SAN ONOFRE STATE BEACH, CA – The warm spring weather in Wooster, OH has us dreaming of the beach rather than finals week. Some lucky Wooster Geologists had a recent beach fix when they visited San Onofre State Beach in southern California during the Keck Symposium. Symposium attendees had two options for the traditional Friday Field Trip: San Onofre Beach or Mecca Hills. It was a difficult choice, but the prospect of spending a warm day on the Pacific coast in April was quite persuasive for this midwest geologist.
The San Mateo sandstone is a well-sorted marine unit with highly rounded grains that was likely deposited in a submarine fan setting. Although the sandstone itself is beautiful, what really caught our eye was the well-exposed Cristianitos Fault and associated deformation.

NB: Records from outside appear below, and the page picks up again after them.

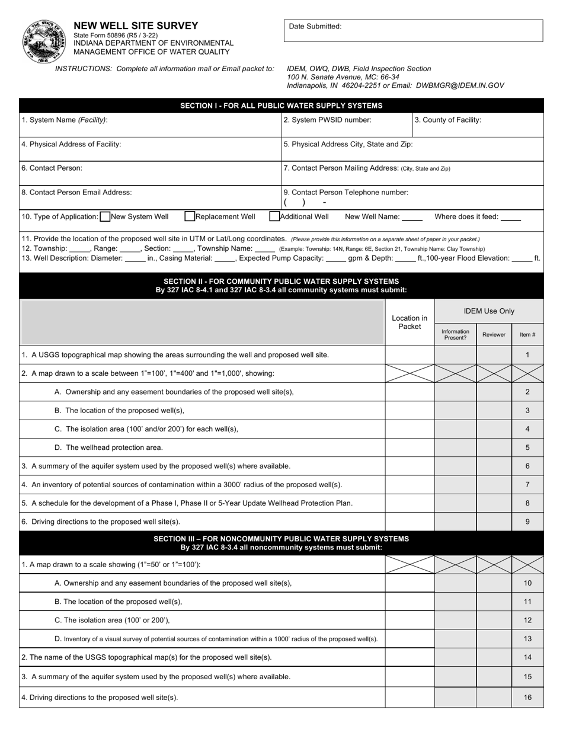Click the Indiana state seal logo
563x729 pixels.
point(44,41)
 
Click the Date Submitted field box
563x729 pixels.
point(413,31)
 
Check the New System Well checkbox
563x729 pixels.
point(105,217)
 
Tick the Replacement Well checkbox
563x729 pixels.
point(190,217)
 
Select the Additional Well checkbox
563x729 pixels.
point(274,217)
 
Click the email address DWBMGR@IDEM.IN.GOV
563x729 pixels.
point(460,85)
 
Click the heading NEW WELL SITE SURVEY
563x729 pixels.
point(136,25)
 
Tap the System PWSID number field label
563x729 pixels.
point(328,120)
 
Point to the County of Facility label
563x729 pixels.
point(447,120)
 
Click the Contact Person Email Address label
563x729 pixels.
point(76,192)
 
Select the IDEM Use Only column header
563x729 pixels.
point(489,311)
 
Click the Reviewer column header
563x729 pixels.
point(494,335)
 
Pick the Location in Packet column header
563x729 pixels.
point(410,322)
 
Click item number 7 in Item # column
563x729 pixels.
point(527,485)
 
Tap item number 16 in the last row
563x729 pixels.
point(527,698)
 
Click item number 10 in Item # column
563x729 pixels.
point(527,583)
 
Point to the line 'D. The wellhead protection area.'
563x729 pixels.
point(108,447)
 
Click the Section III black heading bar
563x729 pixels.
point(281,543)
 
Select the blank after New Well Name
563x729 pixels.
point(412,218)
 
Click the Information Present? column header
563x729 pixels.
point(455,335)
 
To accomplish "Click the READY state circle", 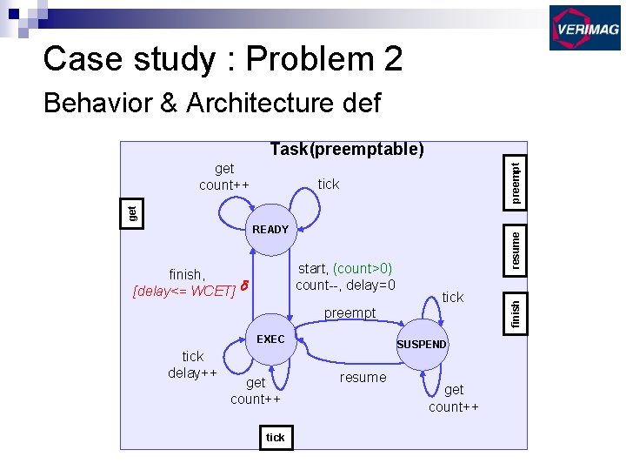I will click(270, 230).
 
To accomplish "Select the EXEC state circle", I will click(270, 339).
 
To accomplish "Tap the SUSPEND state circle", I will click(421, 344).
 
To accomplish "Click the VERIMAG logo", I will click(584, 28).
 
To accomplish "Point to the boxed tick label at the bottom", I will click(275, 437).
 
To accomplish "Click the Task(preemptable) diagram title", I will click(347, 150).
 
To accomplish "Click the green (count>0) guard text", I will click(363, 269).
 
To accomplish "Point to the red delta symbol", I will click(244, 285).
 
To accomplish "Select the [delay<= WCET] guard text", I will click(183, 290).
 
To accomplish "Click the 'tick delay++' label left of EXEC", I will click(192, 365).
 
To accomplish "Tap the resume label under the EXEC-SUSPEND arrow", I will click(363, 377).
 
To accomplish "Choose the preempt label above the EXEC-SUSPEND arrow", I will click(350, 312).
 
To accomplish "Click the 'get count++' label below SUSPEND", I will click(453, 399).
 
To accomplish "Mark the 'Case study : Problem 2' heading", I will click(223, 59).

Underlying the San Mateo sandstone is the mid Miocene Monterey Formation, a layered marine siltstone locally interbedded with volcanic ashes. Slumps occur in the Monterey Formation all along the coast.

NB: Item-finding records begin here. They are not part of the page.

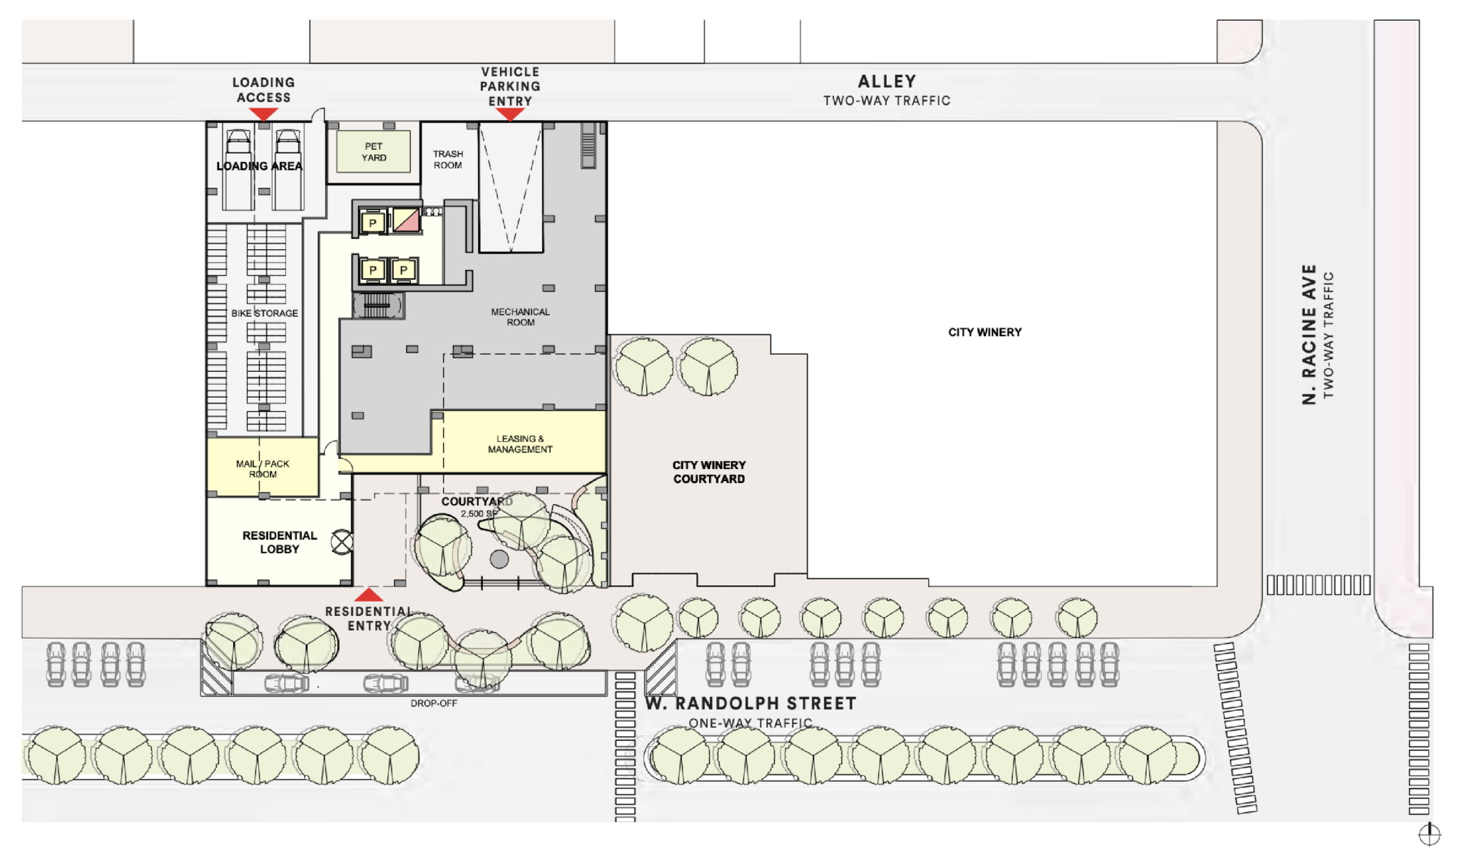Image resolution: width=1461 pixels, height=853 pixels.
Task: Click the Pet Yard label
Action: coord(374,152)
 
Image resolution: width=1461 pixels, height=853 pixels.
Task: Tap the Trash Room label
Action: coord(448,159)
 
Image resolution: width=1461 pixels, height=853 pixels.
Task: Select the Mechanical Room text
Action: coord(520,317)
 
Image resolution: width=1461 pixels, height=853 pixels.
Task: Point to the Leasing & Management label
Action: coord(520,444)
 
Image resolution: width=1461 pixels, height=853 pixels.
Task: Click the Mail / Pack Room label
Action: coord(263,469)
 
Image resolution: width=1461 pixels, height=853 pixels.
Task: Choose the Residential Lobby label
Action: coord(280,542)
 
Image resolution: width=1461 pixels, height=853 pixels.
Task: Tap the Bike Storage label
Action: coord(265,313)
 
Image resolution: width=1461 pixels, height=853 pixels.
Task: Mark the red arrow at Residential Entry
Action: coord(368,595)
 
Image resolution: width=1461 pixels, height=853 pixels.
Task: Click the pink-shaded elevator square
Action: coord(407,221)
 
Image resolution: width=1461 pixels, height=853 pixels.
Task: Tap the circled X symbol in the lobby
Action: coord(342,542)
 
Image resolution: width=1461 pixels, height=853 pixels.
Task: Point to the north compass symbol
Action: coord(1429,834)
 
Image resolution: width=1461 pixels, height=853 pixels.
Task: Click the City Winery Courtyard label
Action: coord(709,472)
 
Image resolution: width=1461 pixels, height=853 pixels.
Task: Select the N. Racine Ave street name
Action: coord(1308,334)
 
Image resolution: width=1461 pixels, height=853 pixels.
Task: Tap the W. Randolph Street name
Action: coord(750,704)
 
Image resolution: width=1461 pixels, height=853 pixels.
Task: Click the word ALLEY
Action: coord(887,81)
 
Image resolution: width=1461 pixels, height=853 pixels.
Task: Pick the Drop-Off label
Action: coord(434,704)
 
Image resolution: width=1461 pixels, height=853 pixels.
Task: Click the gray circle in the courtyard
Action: coord(499,559)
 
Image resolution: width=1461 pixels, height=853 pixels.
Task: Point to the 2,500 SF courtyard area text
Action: coord(479,514)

Above the marine units is a thin, flat-lying cobble-rich layer. The cobbles were deposited on an ancient marine terrace ~125 ka. They littered the beach, so we had a chance to look at them up-close. What we observed were gorgeous hard-rock cobbles from the Cretaceous Catalina Blueschists and the Peninsular Ranges Batholith.

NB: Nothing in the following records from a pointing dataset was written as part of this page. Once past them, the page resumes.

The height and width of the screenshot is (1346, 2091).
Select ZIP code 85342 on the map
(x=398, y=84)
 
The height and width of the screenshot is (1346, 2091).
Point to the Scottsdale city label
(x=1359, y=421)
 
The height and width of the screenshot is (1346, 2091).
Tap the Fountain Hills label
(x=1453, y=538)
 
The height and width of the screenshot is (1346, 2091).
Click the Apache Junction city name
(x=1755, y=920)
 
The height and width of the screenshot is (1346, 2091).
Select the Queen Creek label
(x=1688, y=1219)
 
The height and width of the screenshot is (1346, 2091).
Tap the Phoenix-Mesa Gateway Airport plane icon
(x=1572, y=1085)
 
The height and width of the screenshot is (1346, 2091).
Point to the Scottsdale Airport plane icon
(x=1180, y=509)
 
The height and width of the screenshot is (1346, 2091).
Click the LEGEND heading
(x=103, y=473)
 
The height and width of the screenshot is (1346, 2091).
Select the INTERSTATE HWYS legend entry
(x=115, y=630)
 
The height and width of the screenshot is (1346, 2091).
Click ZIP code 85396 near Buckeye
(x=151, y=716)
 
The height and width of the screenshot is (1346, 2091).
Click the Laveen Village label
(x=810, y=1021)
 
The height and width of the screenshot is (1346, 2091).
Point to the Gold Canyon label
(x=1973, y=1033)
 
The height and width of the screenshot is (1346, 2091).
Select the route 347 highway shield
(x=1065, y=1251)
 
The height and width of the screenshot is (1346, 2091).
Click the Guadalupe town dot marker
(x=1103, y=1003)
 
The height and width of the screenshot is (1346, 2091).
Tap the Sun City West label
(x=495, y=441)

Beautiful sedimentary rocks … even though they are deformed! I remember this beach well from my childhood. I even had a tour of that nuclear power plant when I was a high school science student. That ~125 ka terrace, by the way, is from the same Eemian event Al Curran and I have been studying in the Bahamas.
Looks like it was a great trip!
The engineering geologist in me both loves and is horrified by these pictures.
I love these photos!!! 🙂
Thank you so much for this informative article! I had been having such a hard time figuring out the geology here and you explained it so well. Thank you!